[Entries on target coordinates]
# # # # # # #

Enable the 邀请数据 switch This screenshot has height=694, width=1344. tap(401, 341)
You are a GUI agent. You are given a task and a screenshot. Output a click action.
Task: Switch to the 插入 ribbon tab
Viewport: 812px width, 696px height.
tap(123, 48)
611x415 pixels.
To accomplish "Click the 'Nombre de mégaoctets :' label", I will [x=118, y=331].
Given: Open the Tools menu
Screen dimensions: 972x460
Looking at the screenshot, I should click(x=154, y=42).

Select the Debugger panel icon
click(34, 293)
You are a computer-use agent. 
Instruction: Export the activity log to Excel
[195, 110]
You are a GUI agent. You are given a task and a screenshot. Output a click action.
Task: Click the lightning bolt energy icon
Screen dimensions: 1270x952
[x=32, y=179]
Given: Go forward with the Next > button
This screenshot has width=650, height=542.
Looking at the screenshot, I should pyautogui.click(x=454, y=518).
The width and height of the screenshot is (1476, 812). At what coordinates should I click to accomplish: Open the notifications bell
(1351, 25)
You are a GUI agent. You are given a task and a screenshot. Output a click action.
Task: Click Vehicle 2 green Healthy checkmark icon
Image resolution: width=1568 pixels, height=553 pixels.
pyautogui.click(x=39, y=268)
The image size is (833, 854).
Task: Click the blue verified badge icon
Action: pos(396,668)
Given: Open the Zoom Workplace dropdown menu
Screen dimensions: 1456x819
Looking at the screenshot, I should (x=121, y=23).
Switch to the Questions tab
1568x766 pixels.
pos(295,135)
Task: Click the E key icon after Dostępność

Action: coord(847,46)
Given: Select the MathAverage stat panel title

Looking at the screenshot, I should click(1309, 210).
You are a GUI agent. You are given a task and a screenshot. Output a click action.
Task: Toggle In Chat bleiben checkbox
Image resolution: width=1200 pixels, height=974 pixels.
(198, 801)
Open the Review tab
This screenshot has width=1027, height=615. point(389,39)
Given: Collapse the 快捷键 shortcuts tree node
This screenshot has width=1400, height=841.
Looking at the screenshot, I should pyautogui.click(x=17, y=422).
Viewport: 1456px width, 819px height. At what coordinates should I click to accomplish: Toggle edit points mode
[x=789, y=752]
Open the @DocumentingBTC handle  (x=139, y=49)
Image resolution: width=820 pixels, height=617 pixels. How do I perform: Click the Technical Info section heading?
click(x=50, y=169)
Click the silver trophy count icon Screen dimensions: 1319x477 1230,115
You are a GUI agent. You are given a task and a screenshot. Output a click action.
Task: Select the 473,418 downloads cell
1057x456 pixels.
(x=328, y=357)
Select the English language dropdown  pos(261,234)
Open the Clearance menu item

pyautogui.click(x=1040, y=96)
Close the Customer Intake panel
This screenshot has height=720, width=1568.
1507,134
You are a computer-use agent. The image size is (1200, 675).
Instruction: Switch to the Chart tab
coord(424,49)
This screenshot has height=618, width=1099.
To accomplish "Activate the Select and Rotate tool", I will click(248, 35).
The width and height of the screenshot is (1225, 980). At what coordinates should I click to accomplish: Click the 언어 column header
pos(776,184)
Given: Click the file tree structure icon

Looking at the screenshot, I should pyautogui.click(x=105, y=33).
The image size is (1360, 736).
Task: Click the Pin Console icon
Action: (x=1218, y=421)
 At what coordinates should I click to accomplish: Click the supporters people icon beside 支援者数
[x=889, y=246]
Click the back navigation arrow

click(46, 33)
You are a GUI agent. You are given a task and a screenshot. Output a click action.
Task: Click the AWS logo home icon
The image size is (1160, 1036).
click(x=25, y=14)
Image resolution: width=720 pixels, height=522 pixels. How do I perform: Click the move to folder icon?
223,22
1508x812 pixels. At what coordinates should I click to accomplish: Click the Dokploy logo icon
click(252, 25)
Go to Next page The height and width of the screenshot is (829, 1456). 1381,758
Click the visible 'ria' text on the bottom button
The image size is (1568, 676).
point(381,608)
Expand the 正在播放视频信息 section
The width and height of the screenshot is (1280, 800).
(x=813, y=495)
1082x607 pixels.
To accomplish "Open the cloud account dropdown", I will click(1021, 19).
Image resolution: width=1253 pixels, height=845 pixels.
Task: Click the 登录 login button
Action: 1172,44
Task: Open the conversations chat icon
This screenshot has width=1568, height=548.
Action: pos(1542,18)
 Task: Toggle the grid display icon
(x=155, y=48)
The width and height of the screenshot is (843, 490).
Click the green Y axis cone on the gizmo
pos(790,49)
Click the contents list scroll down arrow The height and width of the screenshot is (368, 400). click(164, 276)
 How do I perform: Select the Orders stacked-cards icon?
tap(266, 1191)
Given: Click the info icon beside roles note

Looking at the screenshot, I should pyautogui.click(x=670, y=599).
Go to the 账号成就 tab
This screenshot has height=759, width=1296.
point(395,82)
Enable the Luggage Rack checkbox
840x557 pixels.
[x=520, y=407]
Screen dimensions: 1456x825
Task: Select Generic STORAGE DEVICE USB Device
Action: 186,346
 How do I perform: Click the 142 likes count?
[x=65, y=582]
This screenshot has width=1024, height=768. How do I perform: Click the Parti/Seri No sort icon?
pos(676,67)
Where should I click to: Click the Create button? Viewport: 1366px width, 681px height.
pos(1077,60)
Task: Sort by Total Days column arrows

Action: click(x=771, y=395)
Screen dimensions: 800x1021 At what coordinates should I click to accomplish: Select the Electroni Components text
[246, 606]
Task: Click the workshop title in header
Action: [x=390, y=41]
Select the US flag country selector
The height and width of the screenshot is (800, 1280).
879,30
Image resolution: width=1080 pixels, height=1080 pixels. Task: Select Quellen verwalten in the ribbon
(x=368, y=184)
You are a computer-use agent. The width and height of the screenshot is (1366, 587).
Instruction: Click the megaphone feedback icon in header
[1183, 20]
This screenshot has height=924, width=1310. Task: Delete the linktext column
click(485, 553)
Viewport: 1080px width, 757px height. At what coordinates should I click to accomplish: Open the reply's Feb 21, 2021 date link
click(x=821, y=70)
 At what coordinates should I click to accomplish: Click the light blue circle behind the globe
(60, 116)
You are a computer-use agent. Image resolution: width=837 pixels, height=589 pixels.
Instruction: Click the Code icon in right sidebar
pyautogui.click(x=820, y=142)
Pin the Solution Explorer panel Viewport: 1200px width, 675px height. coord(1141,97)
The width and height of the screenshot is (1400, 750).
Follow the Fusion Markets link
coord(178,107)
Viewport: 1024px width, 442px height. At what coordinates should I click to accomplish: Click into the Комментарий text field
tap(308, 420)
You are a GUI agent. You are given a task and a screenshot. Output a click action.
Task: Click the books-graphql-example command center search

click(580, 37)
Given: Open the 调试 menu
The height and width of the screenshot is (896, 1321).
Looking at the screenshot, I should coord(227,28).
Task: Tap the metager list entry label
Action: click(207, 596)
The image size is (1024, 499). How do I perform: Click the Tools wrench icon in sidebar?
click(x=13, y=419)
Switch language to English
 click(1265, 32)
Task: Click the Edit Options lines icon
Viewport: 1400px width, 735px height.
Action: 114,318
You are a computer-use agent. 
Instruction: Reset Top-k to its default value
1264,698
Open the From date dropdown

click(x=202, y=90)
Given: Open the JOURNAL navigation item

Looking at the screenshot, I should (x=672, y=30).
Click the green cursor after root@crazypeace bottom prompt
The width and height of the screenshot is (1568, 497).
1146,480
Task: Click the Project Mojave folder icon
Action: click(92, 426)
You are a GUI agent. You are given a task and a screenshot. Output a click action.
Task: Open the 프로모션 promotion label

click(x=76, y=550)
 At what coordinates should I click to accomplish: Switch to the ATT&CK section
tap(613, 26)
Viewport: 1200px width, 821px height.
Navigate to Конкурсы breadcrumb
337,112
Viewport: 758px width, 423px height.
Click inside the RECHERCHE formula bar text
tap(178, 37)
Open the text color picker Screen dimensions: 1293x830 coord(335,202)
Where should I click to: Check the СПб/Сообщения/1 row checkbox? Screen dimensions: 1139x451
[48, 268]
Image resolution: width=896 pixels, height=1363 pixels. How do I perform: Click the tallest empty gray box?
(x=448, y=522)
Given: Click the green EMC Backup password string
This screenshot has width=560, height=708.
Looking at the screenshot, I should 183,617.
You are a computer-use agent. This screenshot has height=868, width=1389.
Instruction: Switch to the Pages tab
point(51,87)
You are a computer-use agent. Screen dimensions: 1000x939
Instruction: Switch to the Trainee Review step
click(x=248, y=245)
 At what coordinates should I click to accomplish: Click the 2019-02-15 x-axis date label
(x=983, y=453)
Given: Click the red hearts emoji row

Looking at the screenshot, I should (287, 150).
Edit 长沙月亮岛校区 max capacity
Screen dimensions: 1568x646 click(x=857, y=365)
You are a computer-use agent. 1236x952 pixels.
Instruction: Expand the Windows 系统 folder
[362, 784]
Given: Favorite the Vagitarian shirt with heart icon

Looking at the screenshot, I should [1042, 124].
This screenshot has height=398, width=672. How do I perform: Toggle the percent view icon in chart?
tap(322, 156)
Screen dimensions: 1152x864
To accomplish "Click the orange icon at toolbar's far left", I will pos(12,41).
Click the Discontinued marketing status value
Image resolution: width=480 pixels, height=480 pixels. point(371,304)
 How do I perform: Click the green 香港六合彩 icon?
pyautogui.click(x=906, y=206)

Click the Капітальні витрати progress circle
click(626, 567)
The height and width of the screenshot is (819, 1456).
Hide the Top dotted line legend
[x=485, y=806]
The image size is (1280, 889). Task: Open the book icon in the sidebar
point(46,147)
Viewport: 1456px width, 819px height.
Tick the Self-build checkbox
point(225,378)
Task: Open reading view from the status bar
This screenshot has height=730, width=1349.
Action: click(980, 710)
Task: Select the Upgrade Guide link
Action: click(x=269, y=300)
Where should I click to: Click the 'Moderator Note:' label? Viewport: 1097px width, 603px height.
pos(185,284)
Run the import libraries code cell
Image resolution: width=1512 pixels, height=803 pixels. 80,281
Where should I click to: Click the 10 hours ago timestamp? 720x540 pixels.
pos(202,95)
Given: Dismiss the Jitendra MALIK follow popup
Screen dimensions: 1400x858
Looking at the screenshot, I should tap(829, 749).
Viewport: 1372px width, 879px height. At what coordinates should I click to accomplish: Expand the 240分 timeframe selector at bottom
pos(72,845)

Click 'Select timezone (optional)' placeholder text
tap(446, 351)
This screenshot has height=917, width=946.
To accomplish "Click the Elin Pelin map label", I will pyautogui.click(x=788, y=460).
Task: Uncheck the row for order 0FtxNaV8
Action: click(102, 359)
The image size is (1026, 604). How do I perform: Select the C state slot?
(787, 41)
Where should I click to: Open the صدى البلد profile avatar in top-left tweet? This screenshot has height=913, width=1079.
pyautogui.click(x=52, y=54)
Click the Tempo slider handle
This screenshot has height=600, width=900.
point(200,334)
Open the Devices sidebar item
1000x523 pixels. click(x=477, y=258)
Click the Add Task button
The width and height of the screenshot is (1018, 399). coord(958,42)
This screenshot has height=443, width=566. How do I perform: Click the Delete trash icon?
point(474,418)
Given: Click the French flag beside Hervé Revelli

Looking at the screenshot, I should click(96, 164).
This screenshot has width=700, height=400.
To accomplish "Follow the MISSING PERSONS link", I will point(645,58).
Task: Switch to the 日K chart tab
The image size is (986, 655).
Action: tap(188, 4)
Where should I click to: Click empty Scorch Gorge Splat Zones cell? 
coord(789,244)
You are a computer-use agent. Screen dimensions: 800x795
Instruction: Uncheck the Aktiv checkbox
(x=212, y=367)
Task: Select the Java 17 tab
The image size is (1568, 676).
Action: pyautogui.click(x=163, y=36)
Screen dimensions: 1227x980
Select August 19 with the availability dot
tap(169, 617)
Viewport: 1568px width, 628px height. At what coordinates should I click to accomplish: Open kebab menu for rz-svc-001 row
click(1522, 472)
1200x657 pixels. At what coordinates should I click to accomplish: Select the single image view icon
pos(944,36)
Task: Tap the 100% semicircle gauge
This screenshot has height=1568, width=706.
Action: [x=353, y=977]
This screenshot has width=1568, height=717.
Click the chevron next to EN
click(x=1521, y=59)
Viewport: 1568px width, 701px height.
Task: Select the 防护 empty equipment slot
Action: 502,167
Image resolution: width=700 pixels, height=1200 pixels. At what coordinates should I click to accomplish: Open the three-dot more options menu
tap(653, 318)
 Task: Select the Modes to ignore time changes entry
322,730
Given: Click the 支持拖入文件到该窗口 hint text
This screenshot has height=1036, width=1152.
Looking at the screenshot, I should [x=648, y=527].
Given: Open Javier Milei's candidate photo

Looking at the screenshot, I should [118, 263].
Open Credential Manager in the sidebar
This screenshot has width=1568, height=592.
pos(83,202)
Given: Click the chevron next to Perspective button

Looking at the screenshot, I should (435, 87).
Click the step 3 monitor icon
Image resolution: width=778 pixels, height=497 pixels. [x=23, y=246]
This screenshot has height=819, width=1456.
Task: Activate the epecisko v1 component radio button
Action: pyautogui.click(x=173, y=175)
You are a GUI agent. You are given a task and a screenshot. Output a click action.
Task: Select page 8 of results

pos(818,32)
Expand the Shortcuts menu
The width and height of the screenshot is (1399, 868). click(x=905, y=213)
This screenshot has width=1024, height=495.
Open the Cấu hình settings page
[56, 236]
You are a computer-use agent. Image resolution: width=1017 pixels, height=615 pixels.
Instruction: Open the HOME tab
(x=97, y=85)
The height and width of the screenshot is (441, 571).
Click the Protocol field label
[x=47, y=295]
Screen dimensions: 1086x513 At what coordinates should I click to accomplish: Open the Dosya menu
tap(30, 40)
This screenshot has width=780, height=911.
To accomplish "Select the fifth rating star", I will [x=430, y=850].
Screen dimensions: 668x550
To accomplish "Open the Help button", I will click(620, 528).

# # # # # # #

Lay out the lines between the one holding "Viewport: 1200px width, 821px height." and the one holding "point(51,87)", inclusive, as a Markdown table with the columns No. and Line. Leave out any blank lines.

# RESPONSE BELOW:
| No. | Line |
|---|---|
| 1 | Viewport: 1200px width, 821px height. |
| 2 | Navigate to Конкурсы breadcrumb |
| 3 | 337,112 |
| 4 | Viewport: 758px width, 423px height. |
| 5 | Click inside the RECHERCHE formula bar text |
| 6 | tap(178, 37) |
| 7 | Open the text color picker Screen dimensions: 1293x830 coord(335,202) |
| 8 | Where should I click to: Check the СПб/Сообщения/1 row checkbox? Screen dimensions: 1139x451 |
| 9 | [48, 268] |
| 10 | Image resolution: width=896 pixels, height=1363 pixels. How do I perform: Click the tallest empty gray box? |
| 11 | (x=448, y=522) |
| 12 | Given: Click the green EMC Backup password string |
| 13 | This screenshot has width=560, height=708. |
| 14 | Looking at the screenshot, I should 183,617. |
| 15 | You are a computer-use agent. This screenshot has height=868, width=1389. |
| 16 | Instruction: Switch to the Pages tab |
| 17 | point(51,87) |